### What is required
Your task is to restate word for word the lines of the listing below that start at the one containing "The image size is (447, 372)." and run to the end; please add nothing.

### Supplied entries
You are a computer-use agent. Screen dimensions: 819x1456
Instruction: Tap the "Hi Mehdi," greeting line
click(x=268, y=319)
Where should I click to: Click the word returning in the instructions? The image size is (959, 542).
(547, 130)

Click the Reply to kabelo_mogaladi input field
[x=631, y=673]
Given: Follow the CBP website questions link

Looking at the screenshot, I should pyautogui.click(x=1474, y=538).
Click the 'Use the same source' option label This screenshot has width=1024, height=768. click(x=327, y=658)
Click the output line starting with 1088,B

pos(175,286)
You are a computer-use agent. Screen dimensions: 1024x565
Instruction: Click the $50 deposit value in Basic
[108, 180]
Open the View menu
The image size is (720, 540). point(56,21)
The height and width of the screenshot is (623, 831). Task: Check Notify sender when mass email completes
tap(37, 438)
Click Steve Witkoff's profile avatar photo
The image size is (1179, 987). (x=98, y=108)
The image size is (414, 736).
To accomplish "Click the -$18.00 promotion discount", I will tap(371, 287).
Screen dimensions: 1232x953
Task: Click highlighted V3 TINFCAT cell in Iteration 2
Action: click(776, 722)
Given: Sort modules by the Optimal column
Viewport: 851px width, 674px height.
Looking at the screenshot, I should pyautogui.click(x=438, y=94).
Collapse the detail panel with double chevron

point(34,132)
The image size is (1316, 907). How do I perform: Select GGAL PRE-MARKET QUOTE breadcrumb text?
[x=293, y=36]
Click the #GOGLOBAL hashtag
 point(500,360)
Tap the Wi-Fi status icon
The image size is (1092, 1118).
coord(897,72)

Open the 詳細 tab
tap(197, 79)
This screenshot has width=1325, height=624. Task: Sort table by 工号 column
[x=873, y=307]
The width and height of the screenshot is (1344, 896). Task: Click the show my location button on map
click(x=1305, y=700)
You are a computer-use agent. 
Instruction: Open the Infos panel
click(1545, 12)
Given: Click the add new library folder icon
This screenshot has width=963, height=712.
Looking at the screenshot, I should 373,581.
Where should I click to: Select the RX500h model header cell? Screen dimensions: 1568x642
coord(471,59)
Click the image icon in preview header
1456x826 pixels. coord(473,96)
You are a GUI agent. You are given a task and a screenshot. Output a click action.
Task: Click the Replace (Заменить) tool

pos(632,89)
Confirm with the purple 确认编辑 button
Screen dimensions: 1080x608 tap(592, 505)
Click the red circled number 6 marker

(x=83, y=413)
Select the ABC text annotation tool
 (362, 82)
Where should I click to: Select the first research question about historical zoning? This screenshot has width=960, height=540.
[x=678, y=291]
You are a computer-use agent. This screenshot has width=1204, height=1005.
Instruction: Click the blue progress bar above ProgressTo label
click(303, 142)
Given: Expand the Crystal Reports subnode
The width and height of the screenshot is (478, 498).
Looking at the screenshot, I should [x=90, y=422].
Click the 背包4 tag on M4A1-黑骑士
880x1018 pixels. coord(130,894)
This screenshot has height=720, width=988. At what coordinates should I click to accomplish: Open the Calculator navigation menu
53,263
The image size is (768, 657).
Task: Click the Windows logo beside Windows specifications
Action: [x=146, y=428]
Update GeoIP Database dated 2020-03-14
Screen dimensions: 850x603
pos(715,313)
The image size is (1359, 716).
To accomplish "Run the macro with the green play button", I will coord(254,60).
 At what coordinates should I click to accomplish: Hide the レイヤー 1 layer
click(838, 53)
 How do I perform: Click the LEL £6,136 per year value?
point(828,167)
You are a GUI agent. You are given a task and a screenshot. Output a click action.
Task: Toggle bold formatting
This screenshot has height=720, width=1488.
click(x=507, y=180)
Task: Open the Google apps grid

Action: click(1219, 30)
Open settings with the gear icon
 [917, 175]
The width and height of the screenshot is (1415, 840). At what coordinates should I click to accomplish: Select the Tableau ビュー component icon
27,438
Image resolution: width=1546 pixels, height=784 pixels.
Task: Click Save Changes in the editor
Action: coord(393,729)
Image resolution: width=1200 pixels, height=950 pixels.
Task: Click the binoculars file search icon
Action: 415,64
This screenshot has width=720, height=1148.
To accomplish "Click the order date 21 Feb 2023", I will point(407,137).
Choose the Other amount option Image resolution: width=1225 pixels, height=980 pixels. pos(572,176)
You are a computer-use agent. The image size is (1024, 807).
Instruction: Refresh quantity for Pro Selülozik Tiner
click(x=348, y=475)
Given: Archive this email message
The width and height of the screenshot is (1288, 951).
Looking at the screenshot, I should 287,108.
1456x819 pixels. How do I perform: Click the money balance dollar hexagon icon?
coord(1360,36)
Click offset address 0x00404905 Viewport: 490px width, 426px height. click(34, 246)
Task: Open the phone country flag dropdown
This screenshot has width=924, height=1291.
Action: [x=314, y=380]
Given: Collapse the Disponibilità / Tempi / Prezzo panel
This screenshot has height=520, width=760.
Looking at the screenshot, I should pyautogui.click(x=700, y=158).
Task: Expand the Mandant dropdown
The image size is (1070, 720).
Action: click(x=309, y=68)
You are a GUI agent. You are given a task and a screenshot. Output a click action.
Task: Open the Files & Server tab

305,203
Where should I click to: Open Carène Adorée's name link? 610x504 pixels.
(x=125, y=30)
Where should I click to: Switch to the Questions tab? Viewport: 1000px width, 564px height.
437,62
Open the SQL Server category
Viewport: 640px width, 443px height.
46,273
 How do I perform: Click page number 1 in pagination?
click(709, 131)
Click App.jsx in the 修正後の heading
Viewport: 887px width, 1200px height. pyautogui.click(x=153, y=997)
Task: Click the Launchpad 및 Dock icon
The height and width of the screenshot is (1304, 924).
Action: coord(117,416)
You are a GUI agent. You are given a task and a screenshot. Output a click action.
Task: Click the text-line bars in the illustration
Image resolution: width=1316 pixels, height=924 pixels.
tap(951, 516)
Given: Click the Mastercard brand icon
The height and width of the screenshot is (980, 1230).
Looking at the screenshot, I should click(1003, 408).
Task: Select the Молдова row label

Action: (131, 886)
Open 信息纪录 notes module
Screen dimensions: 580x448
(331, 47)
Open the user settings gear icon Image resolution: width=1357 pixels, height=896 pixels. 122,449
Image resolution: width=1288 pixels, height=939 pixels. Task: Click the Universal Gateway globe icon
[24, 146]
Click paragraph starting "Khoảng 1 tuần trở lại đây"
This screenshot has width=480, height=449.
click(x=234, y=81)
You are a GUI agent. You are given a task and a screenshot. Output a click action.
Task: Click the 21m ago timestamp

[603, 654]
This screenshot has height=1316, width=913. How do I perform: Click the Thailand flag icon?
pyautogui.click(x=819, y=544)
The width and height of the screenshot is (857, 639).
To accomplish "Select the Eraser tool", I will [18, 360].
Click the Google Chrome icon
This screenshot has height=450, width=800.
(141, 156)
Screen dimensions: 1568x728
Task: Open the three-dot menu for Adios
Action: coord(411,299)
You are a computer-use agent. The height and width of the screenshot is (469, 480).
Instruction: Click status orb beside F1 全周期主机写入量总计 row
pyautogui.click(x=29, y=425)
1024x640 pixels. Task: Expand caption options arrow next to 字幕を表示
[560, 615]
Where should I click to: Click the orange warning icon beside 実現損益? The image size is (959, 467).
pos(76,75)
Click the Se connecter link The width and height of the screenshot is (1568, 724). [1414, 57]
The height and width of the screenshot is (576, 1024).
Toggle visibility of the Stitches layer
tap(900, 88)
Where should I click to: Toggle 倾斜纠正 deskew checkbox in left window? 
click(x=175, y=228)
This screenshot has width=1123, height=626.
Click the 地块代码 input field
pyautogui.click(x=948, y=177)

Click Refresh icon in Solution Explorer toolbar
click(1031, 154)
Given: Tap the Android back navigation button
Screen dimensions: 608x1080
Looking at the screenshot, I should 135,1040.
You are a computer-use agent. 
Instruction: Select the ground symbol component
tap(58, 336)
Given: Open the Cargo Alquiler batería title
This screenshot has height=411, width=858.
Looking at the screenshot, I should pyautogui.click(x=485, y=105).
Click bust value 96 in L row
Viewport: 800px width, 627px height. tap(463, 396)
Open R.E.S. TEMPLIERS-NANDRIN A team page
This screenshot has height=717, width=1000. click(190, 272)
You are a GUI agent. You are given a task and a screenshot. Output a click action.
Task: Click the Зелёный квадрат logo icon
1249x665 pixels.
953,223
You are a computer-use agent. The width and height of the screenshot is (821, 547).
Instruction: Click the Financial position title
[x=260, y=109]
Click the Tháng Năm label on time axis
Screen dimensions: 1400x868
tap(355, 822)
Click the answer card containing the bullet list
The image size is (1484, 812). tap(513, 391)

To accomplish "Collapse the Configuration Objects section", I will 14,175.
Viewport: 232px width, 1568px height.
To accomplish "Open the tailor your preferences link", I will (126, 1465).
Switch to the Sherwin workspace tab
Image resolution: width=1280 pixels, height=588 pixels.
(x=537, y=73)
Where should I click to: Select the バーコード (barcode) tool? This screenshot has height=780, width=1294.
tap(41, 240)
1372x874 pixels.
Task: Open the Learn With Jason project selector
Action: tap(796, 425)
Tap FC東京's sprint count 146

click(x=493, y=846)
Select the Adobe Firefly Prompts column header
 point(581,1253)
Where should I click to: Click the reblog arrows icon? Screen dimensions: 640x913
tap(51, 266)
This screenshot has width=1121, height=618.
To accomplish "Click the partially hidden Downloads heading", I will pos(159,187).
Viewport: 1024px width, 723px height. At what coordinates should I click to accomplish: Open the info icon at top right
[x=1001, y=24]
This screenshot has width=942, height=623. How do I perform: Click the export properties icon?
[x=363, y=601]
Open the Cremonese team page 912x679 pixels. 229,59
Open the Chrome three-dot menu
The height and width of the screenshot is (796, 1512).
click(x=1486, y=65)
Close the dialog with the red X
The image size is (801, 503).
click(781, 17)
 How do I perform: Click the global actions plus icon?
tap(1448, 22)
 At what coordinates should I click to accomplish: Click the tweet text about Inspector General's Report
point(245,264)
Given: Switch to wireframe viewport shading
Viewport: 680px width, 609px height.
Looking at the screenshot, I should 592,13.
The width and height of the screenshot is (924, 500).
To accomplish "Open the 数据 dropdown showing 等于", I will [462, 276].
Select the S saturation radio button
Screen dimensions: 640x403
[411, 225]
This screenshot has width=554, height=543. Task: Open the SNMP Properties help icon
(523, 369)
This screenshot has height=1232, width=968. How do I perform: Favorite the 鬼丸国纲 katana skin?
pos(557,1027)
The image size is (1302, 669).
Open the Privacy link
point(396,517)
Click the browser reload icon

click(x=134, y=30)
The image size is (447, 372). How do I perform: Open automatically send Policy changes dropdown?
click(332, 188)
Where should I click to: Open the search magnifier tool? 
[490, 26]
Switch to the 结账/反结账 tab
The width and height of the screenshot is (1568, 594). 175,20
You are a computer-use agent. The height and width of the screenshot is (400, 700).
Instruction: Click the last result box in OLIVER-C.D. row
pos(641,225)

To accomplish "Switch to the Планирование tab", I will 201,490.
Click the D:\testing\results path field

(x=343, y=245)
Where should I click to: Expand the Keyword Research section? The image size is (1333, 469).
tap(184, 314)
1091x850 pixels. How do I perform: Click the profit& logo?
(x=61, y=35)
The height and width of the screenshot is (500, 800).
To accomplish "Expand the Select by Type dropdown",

### Exercise output
The image size is (447, 372). How do I perform: Open automatically send Policy changes dropdown?
click(332, 188)
Where should I click to: Open the search magnifier tool? 
[490, 26]
Switch to the 结账/反结账 tab
The width and height of the screenshot is (1568, 594). 175,20
You are a computer-use agent. The height and width of the screenshot is (400, 700).
Instruction: Click the last result box in OLIVER-C.D. row
pos(641,225)

To accomplish "Switch to the Планирование tab", I will 201,490.
Click the D:\testing\results path field

(x=343, y=245)
Where should I click to: Expand the Keyword Research section? The image size is (1333, 469).
tap(184, 314)
1091x850 pixels. How do I perform: Click the profit& logo?
(x=61, y=35)
The height and width of the screenshot is (500, 800).
To accomplish "Expand the Select by Type dropdown",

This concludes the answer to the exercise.